PARIS (Reuters) - A soldier ushers in a three-man medical team transporting a person on life-support toward an army field hospital. Army nurses then order a complete sanitary check before the medical team can enter.
“Glasses firm? Hands washed? In between fingers done?” the nurse calls out as the medical team complete their preparations before the first patient with coronavirus can enter the tent.
The scene would not look out of place in West Africa, where thousands of French troops are fighting Islamist militants.
But this is Mulhouse, eastern France, whose healthcare system has reached breaking point due to the coronavirus pandemic and where an army field hospital with 30-intensive care beds is now helping to ease some of the burden.
It is also the starting gun given for the army to take on a bigger role as France braces for a coronavirus wave that has already killed 1,331 people and left more than 2,800 in intensive care. France in total has 5,000 intensive care beds.
“I am ordering Operation Resilience,” President Emmanuel Macron said at the site of the hospital on Wednesday. “It will be dedicated to helping the population, supporting public services and confronting the epidemic at home and in our overseas territories.”
The military has so far been used to transfer patients in critical condition, whether by plane from the east or warship from Corsica to other hospitals in France that have been less impacted.
That is about to change.
“Having a clear command structure for inter-army missions makes a lot of sense in terms of general coordination. We know who will handle what and we can save a lot of time and efficiency,” said a military source involved in the preparations.

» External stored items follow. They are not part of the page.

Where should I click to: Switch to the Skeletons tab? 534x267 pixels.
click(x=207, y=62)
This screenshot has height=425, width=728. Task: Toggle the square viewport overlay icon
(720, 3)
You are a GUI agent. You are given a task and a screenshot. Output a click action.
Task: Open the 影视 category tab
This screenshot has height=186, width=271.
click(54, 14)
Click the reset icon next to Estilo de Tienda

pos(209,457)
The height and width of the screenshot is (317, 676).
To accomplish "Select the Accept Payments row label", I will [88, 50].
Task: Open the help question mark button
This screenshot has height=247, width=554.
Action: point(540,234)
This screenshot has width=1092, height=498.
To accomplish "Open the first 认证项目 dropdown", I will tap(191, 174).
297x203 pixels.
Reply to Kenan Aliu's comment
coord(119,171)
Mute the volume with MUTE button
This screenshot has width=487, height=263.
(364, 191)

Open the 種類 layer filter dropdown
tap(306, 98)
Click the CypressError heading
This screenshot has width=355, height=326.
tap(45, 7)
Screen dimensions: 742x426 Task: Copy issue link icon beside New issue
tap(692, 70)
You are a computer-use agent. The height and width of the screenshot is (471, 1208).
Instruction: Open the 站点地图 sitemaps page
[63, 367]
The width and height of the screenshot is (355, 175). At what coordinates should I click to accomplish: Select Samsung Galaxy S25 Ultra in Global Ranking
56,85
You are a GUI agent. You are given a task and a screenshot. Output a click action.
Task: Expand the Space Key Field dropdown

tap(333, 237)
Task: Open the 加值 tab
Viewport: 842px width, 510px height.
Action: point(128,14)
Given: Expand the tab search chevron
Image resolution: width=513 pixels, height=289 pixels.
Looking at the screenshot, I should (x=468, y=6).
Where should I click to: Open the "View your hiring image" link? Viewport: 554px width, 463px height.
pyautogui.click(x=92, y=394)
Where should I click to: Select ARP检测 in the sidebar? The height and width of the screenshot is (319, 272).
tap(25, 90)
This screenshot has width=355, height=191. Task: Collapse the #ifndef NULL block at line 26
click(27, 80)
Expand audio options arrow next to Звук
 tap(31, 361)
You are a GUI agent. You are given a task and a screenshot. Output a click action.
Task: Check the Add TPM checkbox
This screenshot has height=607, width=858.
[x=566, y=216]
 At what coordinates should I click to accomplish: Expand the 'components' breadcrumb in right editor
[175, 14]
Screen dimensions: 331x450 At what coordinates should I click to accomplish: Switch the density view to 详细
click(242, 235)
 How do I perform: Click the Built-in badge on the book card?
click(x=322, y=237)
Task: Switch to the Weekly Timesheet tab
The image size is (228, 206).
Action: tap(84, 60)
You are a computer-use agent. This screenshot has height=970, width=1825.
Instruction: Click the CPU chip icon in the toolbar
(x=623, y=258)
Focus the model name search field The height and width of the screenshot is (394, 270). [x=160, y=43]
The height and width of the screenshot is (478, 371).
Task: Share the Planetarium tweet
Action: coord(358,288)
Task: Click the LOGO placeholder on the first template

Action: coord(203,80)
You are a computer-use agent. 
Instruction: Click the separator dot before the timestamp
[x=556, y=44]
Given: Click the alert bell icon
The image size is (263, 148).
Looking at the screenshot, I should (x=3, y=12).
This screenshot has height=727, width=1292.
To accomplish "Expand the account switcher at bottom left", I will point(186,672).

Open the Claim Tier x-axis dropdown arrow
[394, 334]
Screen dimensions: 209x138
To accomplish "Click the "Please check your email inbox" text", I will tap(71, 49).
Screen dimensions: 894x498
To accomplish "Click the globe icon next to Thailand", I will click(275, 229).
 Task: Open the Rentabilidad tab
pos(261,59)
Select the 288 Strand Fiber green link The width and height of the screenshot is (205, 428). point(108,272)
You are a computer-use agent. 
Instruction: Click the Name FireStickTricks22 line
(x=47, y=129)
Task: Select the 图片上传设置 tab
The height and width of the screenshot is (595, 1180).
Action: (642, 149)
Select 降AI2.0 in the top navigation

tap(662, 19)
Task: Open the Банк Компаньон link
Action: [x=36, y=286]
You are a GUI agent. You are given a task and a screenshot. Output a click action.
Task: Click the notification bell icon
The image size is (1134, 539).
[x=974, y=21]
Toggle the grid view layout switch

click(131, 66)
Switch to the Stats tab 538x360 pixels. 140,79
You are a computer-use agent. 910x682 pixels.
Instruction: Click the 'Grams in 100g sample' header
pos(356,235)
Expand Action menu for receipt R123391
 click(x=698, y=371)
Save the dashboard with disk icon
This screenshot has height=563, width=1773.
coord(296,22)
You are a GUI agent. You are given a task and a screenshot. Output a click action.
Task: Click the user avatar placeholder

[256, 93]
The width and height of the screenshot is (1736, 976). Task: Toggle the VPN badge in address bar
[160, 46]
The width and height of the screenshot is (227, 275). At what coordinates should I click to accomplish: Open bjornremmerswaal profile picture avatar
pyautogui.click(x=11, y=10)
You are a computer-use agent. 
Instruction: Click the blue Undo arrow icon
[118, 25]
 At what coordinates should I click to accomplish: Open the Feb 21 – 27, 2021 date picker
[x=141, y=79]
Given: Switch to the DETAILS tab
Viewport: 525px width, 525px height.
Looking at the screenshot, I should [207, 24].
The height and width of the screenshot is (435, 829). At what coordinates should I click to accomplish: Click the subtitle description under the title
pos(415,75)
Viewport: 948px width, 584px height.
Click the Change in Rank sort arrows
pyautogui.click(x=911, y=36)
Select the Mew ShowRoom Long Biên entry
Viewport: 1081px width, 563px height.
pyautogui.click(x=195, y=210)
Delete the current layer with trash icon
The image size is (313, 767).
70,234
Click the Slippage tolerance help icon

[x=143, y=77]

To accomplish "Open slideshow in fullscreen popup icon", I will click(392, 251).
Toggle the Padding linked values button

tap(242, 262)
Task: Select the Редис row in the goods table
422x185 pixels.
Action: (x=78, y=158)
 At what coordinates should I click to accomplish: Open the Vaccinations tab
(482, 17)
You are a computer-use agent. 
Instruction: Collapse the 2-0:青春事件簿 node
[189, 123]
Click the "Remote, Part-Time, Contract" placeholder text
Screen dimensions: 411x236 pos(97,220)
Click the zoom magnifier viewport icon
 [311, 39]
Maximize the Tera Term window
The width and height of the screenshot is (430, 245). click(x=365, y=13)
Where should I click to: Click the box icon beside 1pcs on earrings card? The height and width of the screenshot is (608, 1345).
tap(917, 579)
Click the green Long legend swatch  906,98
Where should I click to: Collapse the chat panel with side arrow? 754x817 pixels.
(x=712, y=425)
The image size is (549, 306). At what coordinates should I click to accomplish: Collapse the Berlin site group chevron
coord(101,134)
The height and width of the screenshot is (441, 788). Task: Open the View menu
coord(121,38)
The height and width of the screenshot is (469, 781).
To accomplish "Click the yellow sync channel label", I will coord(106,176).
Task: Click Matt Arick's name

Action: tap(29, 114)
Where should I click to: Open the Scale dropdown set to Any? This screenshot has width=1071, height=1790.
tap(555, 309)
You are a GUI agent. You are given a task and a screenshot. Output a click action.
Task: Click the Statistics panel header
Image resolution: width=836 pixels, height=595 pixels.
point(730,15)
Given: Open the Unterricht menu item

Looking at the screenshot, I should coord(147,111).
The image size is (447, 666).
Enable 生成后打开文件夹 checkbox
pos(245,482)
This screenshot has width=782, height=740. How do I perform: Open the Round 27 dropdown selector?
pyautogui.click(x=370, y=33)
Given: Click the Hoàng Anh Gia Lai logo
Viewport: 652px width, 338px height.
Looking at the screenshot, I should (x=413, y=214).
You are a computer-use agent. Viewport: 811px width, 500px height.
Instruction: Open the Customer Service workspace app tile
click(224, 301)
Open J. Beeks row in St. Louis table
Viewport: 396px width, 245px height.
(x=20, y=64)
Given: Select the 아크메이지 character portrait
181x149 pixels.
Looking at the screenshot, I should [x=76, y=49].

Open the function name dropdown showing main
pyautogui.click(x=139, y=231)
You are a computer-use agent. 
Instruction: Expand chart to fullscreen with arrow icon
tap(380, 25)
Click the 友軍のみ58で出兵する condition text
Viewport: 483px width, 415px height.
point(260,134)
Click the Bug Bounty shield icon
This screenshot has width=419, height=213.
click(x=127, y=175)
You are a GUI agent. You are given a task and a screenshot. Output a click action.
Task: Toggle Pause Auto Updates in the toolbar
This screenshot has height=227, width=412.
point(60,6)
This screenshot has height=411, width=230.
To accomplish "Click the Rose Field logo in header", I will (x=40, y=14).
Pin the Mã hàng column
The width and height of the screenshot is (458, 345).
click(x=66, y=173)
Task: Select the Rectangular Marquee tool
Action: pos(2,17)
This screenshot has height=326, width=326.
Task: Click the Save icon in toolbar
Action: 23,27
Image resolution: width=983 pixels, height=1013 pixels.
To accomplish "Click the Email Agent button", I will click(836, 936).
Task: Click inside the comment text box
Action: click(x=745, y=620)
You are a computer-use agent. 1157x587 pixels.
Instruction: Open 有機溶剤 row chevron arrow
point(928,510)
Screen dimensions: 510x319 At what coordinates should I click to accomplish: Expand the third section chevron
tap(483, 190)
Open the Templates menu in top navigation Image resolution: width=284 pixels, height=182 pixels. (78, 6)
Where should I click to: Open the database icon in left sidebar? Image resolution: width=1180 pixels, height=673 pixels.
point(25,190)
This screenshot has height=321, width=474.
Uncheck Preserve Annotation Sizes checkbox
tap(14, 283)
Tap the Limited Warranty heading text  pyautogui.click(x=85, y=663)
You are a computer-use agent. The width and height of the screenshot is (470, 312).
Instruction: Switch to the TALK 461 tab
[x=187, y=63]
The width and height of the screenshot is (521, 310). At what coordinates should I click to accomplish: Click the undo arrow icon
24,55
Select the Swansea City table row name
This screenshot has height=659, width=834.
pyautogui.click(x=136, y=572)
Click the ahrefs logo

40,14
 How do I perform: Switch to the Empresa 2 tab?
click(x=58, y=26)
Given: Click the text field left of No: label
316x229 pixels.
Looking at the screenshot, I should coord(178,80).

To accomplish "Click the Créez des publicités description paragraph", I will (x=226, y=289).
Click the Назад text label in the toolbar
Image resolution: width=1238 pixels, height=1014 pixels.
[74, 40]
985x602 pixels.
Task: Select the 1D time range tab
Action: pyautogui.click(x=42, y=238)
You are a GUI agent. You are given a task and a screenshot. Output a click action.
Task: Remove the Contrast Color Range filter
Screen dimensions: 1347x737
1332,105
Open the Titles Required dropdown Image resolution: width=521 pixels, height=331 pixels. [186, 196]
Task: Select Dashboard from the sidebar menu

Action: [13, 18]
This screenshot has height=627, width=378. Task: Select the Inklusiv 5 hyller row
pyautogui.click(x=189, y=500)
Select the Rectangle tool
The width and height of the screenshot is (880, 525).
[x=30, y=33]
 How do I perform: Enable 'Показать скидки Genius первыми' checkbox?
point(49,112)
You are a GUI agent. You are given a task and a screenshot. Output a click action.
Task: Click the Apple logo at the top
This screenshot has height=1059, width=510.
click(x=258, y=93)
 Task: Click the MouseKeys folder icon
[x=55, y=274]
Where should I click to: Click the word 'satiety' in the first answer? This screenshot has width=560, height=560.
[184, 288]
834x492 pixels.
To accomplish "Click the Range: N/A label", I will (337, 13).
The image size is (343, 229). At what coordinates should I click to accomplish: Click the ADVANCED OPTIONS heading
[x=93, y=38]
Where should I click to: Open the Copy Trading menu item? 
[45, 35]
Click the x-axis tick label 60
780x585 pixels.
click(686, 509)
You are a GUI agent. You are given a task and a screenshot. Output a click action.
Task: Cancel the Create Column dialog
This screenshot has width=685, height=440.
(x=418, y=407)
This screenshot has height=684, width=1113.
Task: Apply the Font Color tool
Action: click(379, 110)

The impact on French overseas’ operations, where there are some 10,000 troops, including in Africa and the Middle East, is not expected to be great.
But highlighting just how serious the effort will be, the operation will be headed by France’s top general and managed out of a command center used to coordinate the country’s main external operations.
“Nobody expects the army to resolve the crisis by itself,” said a French military official. “Wherever we can be useful, we will be.”
The army will not be called upon to ensure the strict confinement of people as has been the case in some other countries, officials said.
However, it will be used to protect strategic sites such as pharmacy depots and stockpiles of medical equipment and ventilators after a recent spate of thefts.
It will also broaden existing efforts to shuffle patients around the country and also in France’s overseas’ territories, where two warships were dispatched this week as the situation worsens there.
“Our objective is to be able to respond to the needs expressed by the regional police headquarters which will collate the requests,” army spokesman Colonel Frederic Barbry said.
“The number of soldiers mobilized will depend on the needs expressed and will vary over time.”